Optimization #24

ghost · 2020-05-08T17:39:00Z

I changed the starting points and limited the number of kangaroos. I am currently working on a CPU and I have received the following results:

CPU i3, 534.2K j/s, 64 bit key, 100 tests - mean runtime ~ 3 hours

I have to say how the tests were conducted so that there were no questions about this. Each time a key was found, a new random 64-bit key was created and the search algorithm was run again

Now I'm busy porting code to OpenCL, this is a big and complicated job for me.

I think it's still possible to optimize the key finding time by calculating the correct jump size for each kangaroo.

Any ideas?

CatfishCrypt · 2020-05-08T19:45:36Z

how did you do this:
"Each time a key was found, a new random 64-bit key was created and the search algorithm was run again"
the random part more specifically?

ghost · 2020-05-08T21:05:35Z

the random part more specifically?

Generate random number 2^64:2^65
Create secp256k1 point with generated number
Run kangaroo
After key is find and valid - repeat

I did this to understand how much faster the algorithm works with the changes I made. The standard algorithm completes on average in 5 hours

CatfishCrypt · 2020-05-08T23:34:27Z

Interesting...do you have to manually load each new key and then run Kang or do you have this automated somehow?

ghost · 2020-05-09T02:22:12Z

I have automated this. Everything is very simple there, I added a loop and deleted the command line arguments

CatfishCrypt · 2020-05-09T04:28:22Z

Simple for someone who knows their way away programming :)
Do you feel you are finding keys faster via this way?

JeanLucPons · 2020-05-09T04:51:08Z

Hi,

Please be more precise:
You translated (+2^64) the start range of Tame or Wild ?
You 100 keys are the same or uniformly distributed ?
To make average it is important to have key uniformly distributed in the range.

You can speed up the search by spreading the wild to -N/8,N/8, even -N/16,N/16
CreateHerd() function in Kangaroo.cpp
This optimize the overlap between tame and wild, and you can achieve up to 1.25sqrt(N) by compressing the wild but this has side effects when the key to search is near the border of the range and increase also collision between wild...

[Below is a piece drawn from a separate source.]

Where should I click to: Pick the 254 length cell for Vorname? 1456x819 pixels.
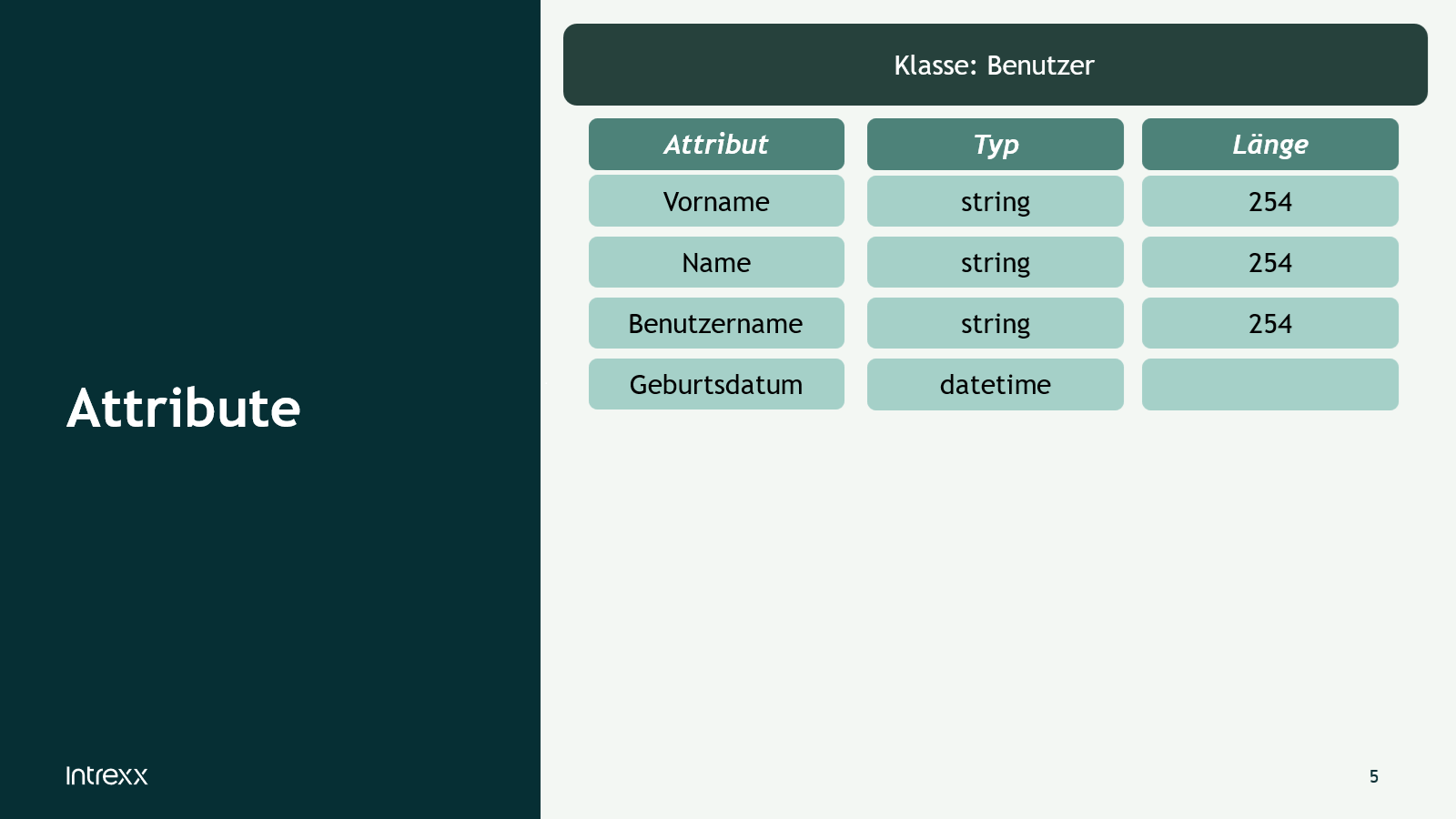[x=1269, y=201]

CatfishCrypt · 2020-05-09T05:49:45Z

Jean Luc,

Using the Div8 in CreateHerd?

JeanLucPons · 2020-05-09T06:27:27Z

Yes, replace the code between in Kangaroo.cpp:574,579

by

    if((j + firstType) % 2 == TAME) {
      // Tame in [0..N]
      d[j].Rand(rangePower);
    } else {
      // Wild in [-N/8..N/8]
      d[j].Rand(rangePower-2);
      d[j].ModSubK1order(&rangeWidthDiv8);
    }

You win a lot for key around the center but keys on the border will longer to solve , in average you still win.

CatfishCrypt · 2020-05-09T07:00:05Z

Can it be put in lines 581:586? Lines 574:579 are grayed out; that's the symmetry code-grayed out.

CatfishCrypt · 2020-05-09T07:11:56Z

Current code:

#ifdef USE_SYMMETRY

		// Tame in [0..N/2]
		d[j].Rand(rangePower - 1);
		if ((j + firstType) % 2 == WILD) {
			// Wild in [-N/4..N/4]
			d[j].ModSubK1order(&rangeWidthDiv4);
		}

#else

		// Tame in [0..N]
		d[j].Rand(rangePower);
		if ((j + firstType) % 2 == WILD) {
			// Wild in [-N/2..N/2]
			d[j].ModSubK1order(&rangeWidthDiv2);
		}

#endif

JeanLucPons · 2020-05-09T07:38:05Z

It is well in the second part 574:579, USE_SYMMETRY is not defined.
If in your code the it is 581:586, you may have added line of code ?

Kangaroo/Kangaroo.cpp

Line 574 in ea13121

// Tame in [0..N]

  // Choose random starting distance
  if(lock) LOCK(ghMutex);

  for(uint64_t j = 0; j<nbKangaroo; j++) {

#ifdef USE_SYMMETRY

    // Tame in [0..N/2]
    d[j].Rand(rangePower - 1);
    if((j+ firstType) % 2 == WILD) {
      // Wild in [-N/4..N/4]
      d[j].ModSubK1order(&rangeWidthDiv4);
    }

#else

    if((j + firstType) % 2 == TAME) {
      // Tame in [0..N]
      d[j].Rand(rangePower);
    } else {
      // Wild in [-N/8..N/8]
      d[j].Rand(rangePower-2);
      d[j].ModSubK1order(&rangeWidthDiv8);
    }

#endif

    pk.push_back(d[j]);

  }

ghost · 2020-05-09T07:52:46Z

Do you feel you are finding keys faster via this way?

Yes

ghost · 2020-05-09T08:11:41Z

Hi @JeanLucPons

You 100 keys are the same or uniformly distributed ?
You translated (+2^64) the start range of Tame or Wild ?
You can speed up the search by spreading the wild to -N/8,N/8, even -N/16,N/16
This optimize the overlap between tame and wild, and you can achieve up to 1.25sqrt(N) by compressing the wild but this has side effects when the key to search is near the border of the range and increase also collision between wild...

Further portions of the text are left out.